Angelman Syndrome (AS) is a rare neurogenetic condition that affects 1 of 15,000 people or about 500,000 individuals worldwide. It is caused by the lack of or the malfunctioning of the maternal copy of the UBE3A gene, located on chromosome 15. Individuals with AS have the most beautiful and contagious smiles but typically have balance issues and motor impairment. Hence, they are non-verbal and some never walk. Most of them also suffer from sleep disorders and difficult to control seizures, among many other challenges. Currently, people with AS require continuous care and are unable to live an independent life. Hopefully, this will change in the next couple of years.

FAST (Foundation for Angelman Syndrome Therapeutics – www.cureangelman.org) is a nonprofit organization whose sole mission is to cure AS. They gathered and funded a team of renowned scientists and pharmaceutical companies who are exploring different strategies on gene therapy and downstream therapeutics. Angelman Syndrome has been cured multiple times in mice models and there is optimism to bring some of these therapies to human clinical trials in the next 2-3 years.

A cure for Angelman Syndrome will positively impact society at large. Since the UB3A gene has also been linked to other diseases and disorders such as Alzheimer and autism, a cure for Angelman Syndrome may be the gateway to effective treatments and better quality of life for people suffering any of the related conditions.

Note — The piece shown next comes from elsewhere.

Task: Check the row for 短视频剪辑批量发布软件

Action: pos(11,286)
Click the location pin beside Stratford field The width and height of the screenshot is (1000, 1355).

Because they are non-verbal and developmentally delayed, people diagnosed with AS are often misjudged as unintelligent, but they can acquire literacy skills and many learn to communicate using different means of AAC. We proudly support and embrace FAST mission to end the day-to-day struggle to do things that most of us take for granted so individuals with AS can focus in following their dreams and achieving their goals. As with any neurotypical individual, they deserve an opportunity to reach their full potential.